◆ Aim of the exercise ◆
Could you copy word for word only the lines between the one containing "Instruction: Open the" and the end of the listing below, both included, and leave out the pictures?
==== Data shown
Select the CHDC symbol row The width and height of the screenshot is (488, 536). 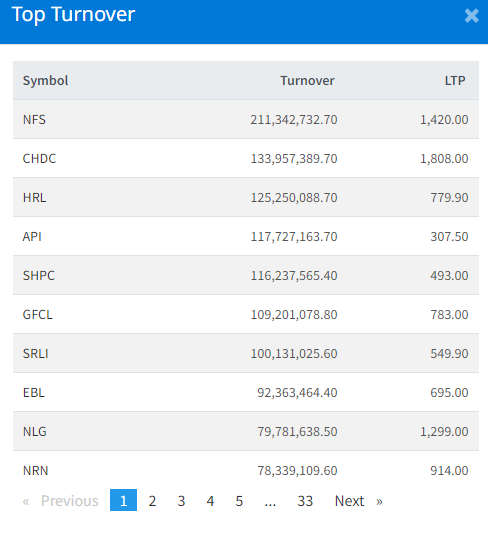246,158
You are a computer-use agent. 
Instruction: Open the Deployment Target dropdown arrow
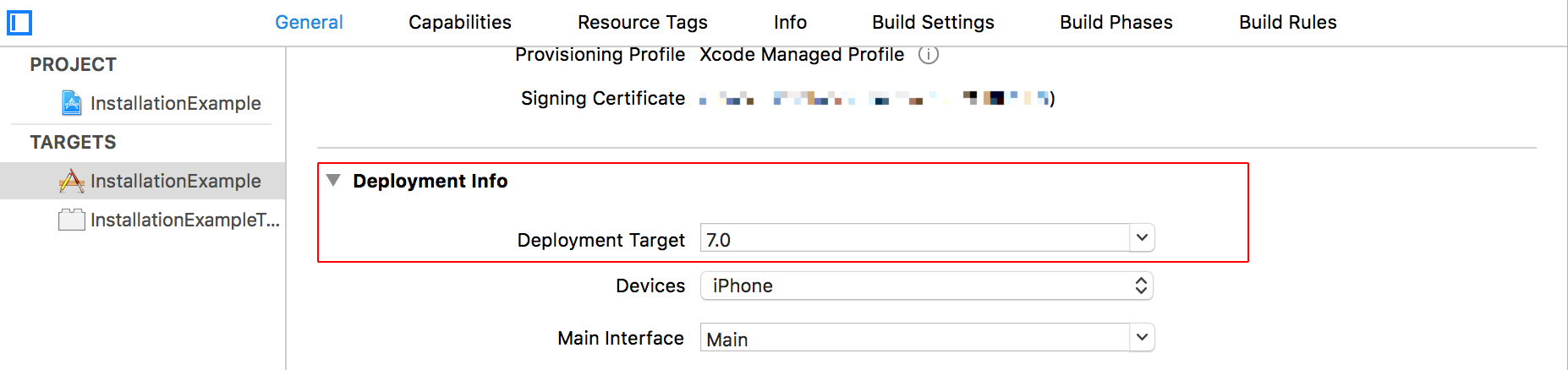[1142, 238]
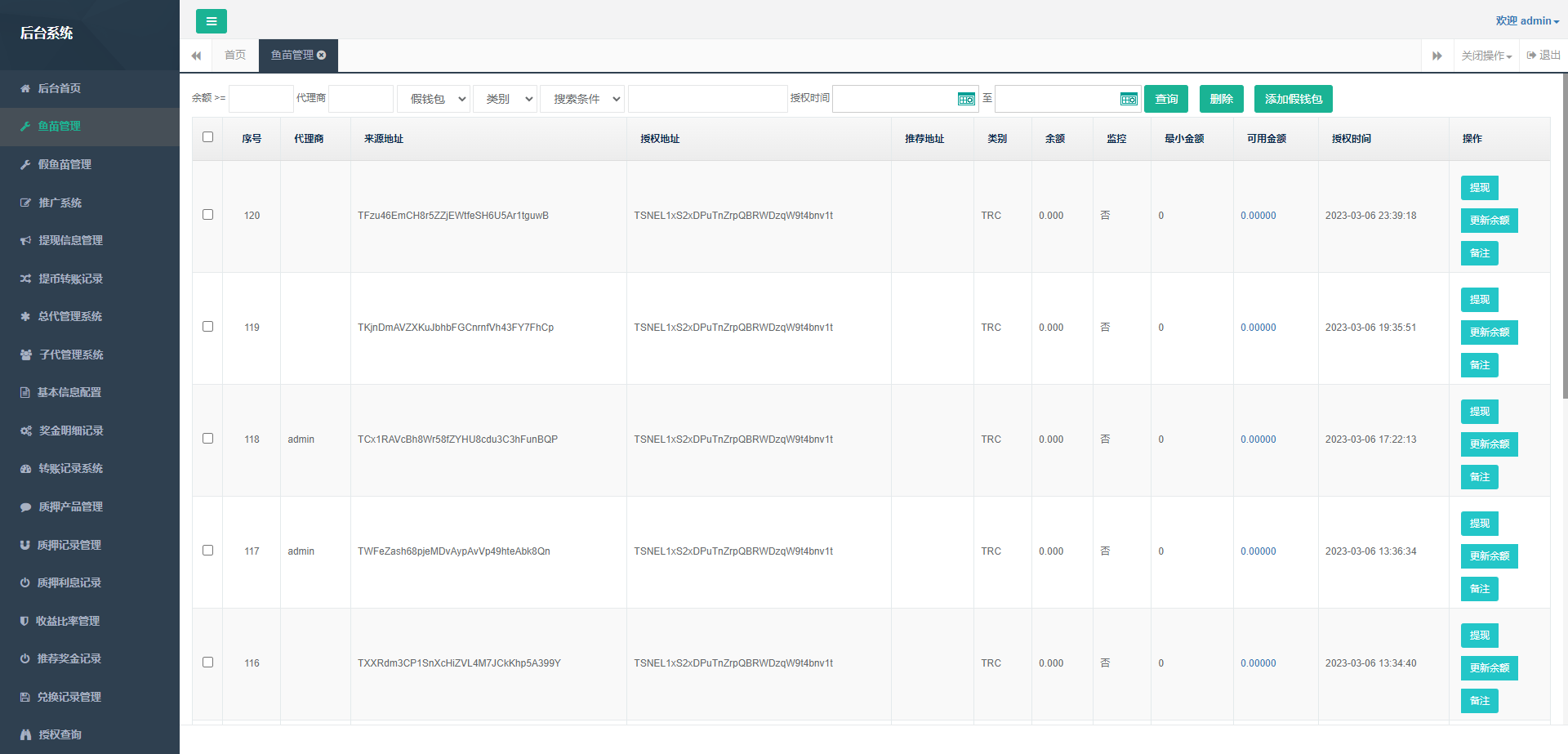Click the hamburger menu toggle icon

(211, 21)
========
◆ Final answer ◆
Instruction: Open the Deployment Target dropdown arrow
[1142, 238]
Click the hamburger menu toggle icon

(211, 21)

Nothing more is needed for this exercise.